Demanding performance from the core brands
In its lackluster years, two of Gap’s brands became muddled. Gap and Old Navy both sell similar sorts of merchandise, with Gap products occupying a slightly higher tier of quality. But that division broke down when Gap used cheaper materials in its products and started to fall behind in time to get new product to market. The brand quickly fell in customers’ eyes, and sales walked out the door. To correct that problem, The Gap Inc. (NYSE:GPS) spent most of 2012 redefining its eponymous brand.

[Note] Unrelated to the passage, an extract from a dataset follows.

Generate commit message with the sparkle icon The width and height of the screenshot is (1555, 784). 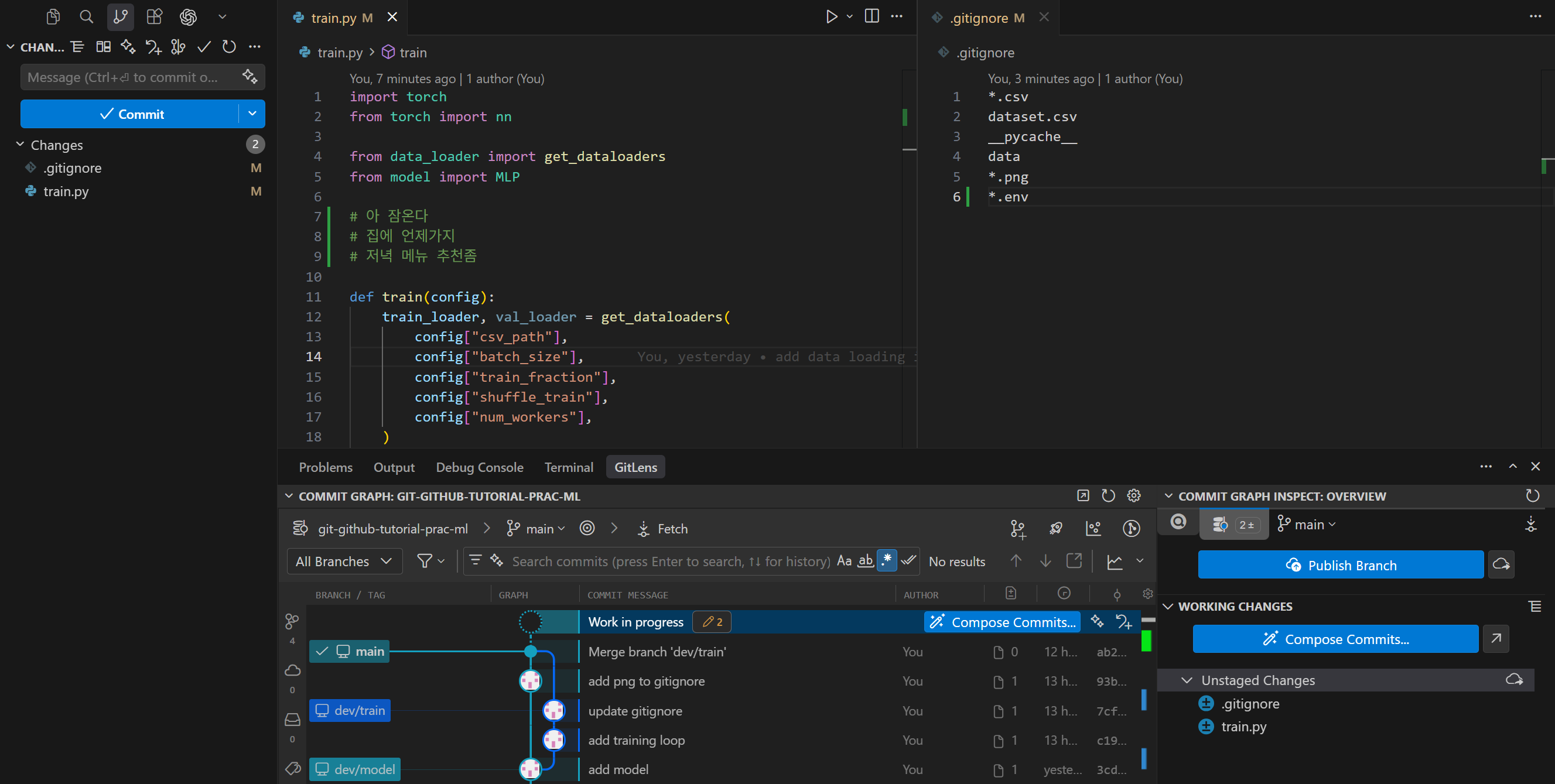tap(250, 77)
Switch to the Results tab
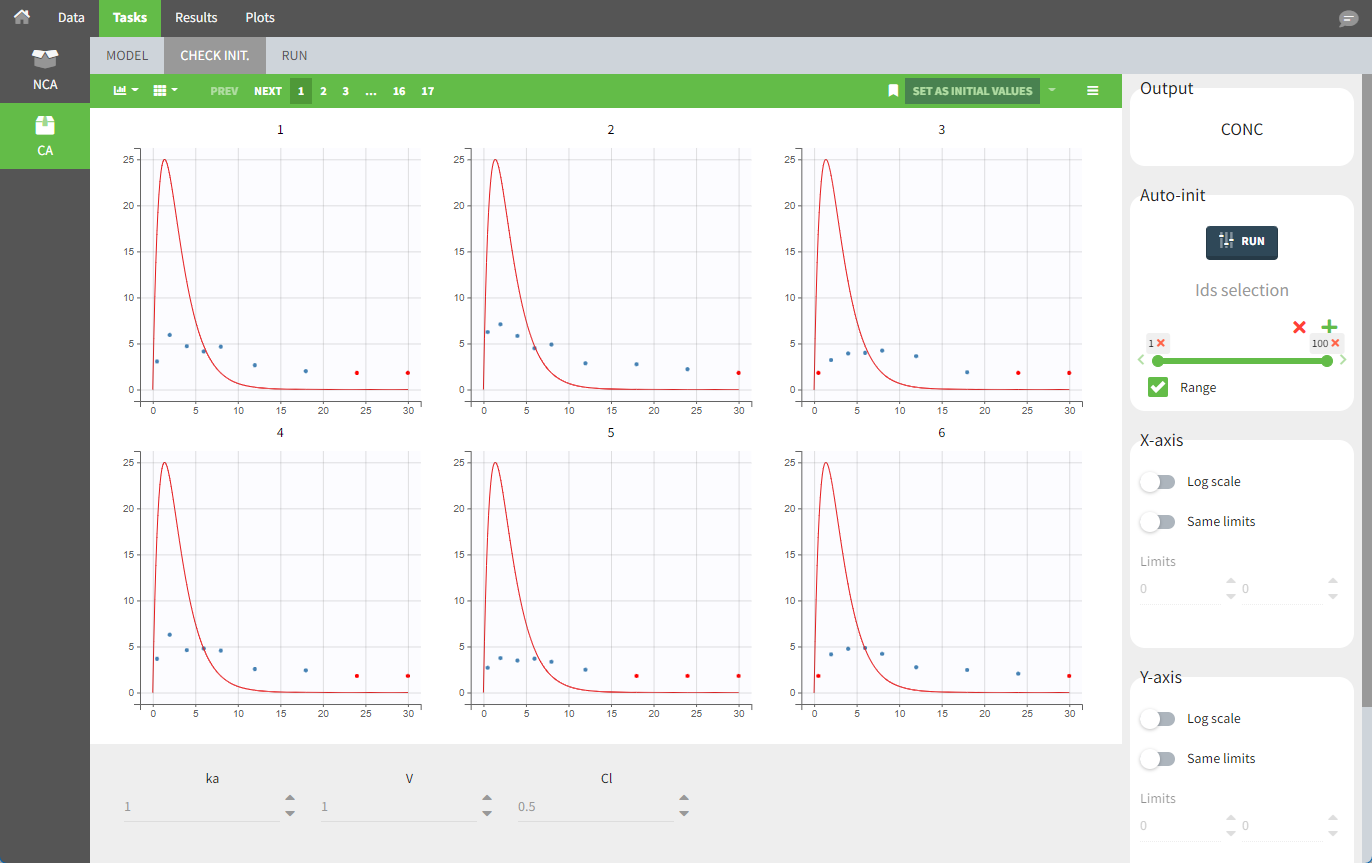 [196, 17]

As a result, the company moved away from discounting merchandise, an in the last reported quarter, gross margin was up 4 percentage points to 41%. The success of the rebranding also meant that Old Navy became more differentiated. That resulted in the largest revenue increase across the three brands, with third-quarter revenue up 9% on comparable-store sales of 9%.

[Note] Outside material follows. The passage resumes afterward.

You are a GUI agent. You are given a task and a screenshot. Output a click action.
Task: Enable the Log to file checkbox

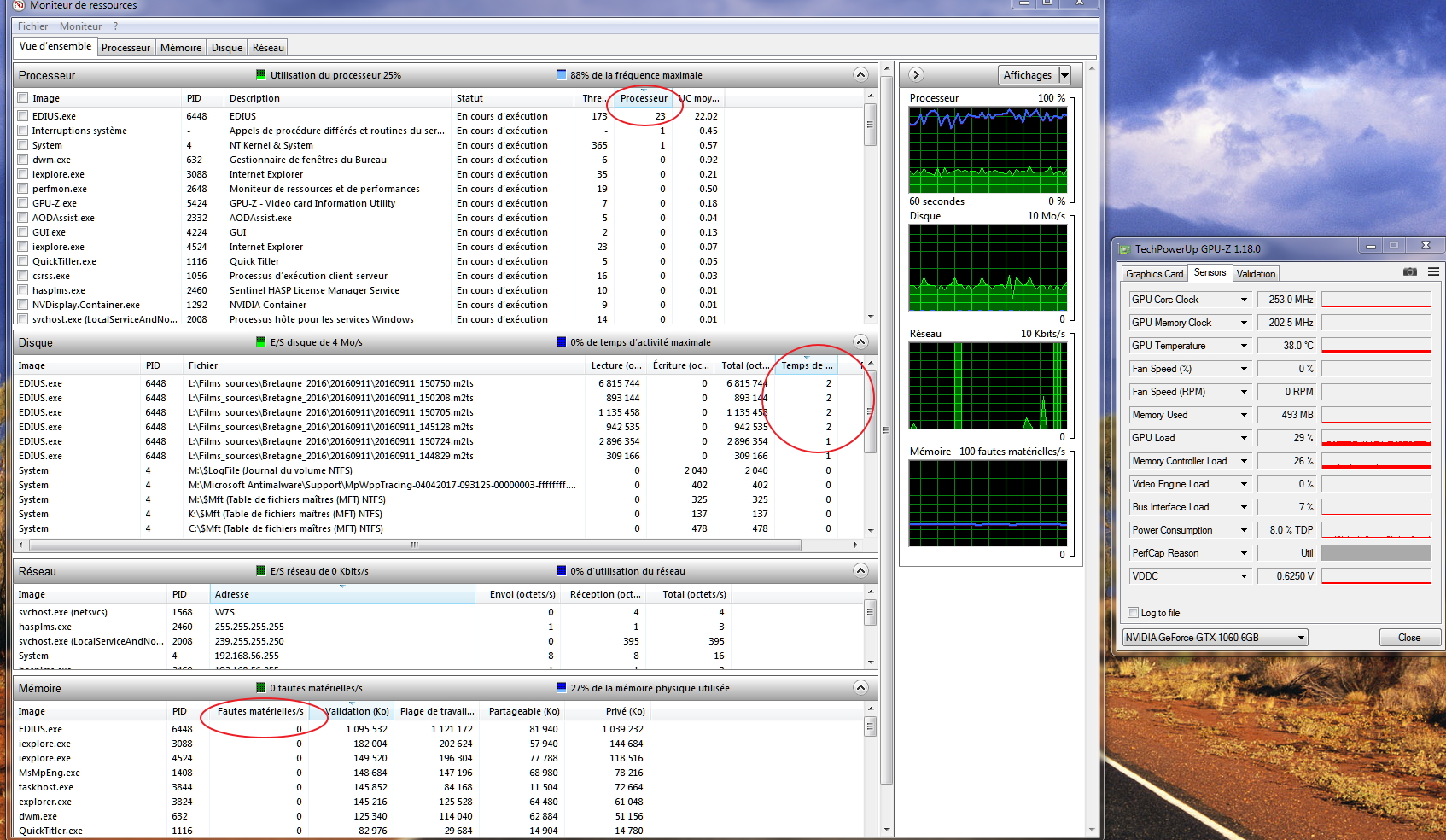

If there’s a scenario that can highlight the reverse of that brand strength, it’s Coach, Inc. (NYSE:COH)‘s last quarter. The handbag retailer still has a strong brand, but its holiday sales were rough. For a big part of the shortfall, we can point to Coach’s management team as they took their eye off of the company’s core product line. While men’s and international sales did well — up 50% and 12%, respectively — sales of women’s handbags in America sank. That dragged the whole business down for the quarter and resulted in a dragged-down comparable sales of 2%. Clearly, the company has a little work to do, though with a gross margin still over 70%, it shouldn’t be too much work.
Expanding the range, not the type
The focus that Gap had and which Coach lacked came from knowing what it did best and tweaking those areas. Even in its expansion, Gap managed to play it safe. The biggest push last year came from the company’s Athleta line, which challenges Lululemon Athletica inc. (NASDAQ:LULU) for yogawear sales. The business segment containing Athleta increased revenue by 31% last quarter. Earlier this year, the company completed the purchase of Intermix, a high-end clothing retailer with locations across the United States. While the Athleta brand is sporty and Intermix is high-end, both are simply versions of the apparel store.